Ho avuto occasione di incontrare, più di trent’anni fa, Pat Buchanan, guru, giornalista e voce controversa del conservatorismo americano, nella parrocchia a Washington, DC, in cui ero stato incaricato di celebrare la Messa Tridentina. Non fui sorpreso nel vedere che Buchanan preferiva assistere alla messa secondo il rito antecedente al Concilio Vaticano II. In più, ero contento di avere l’opportunità, durante l’incontro “caffè e brioche” dopo messa, di sottoporgli una questione che mi lasciava perplesso, cioè la posizione apparentemente anti-ispanica di molti conservatori cattolici americani, così come risultava dal dibattito sull’immigrazione illegale.



Mi chiedevo, cioè, perché come cattolici tradizionalisti (cosa evidente dal loro amore per la Messa Tridentina) non riuscissero a vedere la crescente presenza ispanica nella Chiesa come qualcosa di positivo che, se gestito in modo adeguato e corretto, avrebbe potuto rafforzare la risposta della Chiesa all’agnosticismo laicista di tanta cultura dominante.



La questione mi è tornata alla mente questa settimana leggendo l’editoriale di Buchanan sull’ultimo numero di The American Conservative (luglio 2011). Nell’articolo, intitolato “Gettati ai leoni”, Buchanan descrive le persecuzioni contro i cristiani nei Paesi del Medio Oriente dove gli Stati Uniti, in nome dell’esportazione della democrazia, hanno rimosso, o stanno tentando di rimuovere, dittature sotto le quali i cristiani potevano praticare liberamente la loro fede.

Buchanan cita le parole di un vescovo anglicano, un palestinese, a Tony Blair: se gli “alleati” avessero invaso l’Iraq e deposto Saddam Hussein, “sarebbero stati responsabili di svuotare l’Iraq, la patria di Abramo, della presenza dei cristiani”. In effetti, come nota il Financial Times, “dopo quasi 2000 anni, i cristiani in Iraq ora si trovano a prendere apertamente in considerazione la loro sparizione. Perfino alcuni dei loro sacerdoti consigliano la fuga”. La “liberazione” dell’Iraq, guidata dagli Stati Uniti, ha prodotto per i cristiani iracheni la più grande catastrofe dai tempi di Cristo.



Un pericolo simile minaccia ora i cristiani in Siria. In Egitto, i cristiani copti sono perseguitati. Buchanan invita il presidente Obama a prendere in considerazione “come invece non fece il presidente George W. Bush, cosa accade agli arabi cristiani quando una maggioranza musulmana a lungo repressa arriva al potere”.

Buchanan menziona il libro, pubblicato cinquant’anni fa, di D.W. Brogan (The Price of Revolution) ed elenca i periodi di orrore che sono seguiti a molte delle rivoluzioni fatte “dall’uomo occidentale così spesso intossicato dal laicismo”, dalla Rivoluzione Francese a quella di Cuba, a Pol Pot.

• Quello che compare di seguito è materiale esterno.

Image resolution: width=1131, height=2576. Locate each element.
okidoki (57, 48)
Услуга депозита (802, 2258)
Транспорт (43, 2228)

L’editoriale si conclude con una domanda: “Quando questo idolo della modernità chiamato democrazia, in cui nessuno dei nostri padri credeva, è diventato un ‘vitello d’oro’ davanti al quale tutti dobbiamo inginocchiarci in adorazione?”.

Si può essere più o meno d’accordo, in tutto o in parte, con il discorso di Buchanan, ma penso che sollevi un punto molto importante oggi per i cattolici americani, specialmente per quelli che si definiscono conservatori. A mio parere, la questione dell’immigrazione ispanica pone domande simili ai conservatori cattolici: ha importanza che questi immigrati siano, almeno finora, cattolici e che potrebbero rafforzare la presenza della Chiesa cattolica nella società americana, se correttamente istruiti e trattati con rispetto, amicizia e dignità? 

Questo è quello che ho domandato a Buchanan trent’anni fa dopo la Messa Tridentina. Sfortunatamente non ho ottenuto risposta, perché qualcuno gli ha portato un caffè caldo con una ciambella e se lo è trascinato via.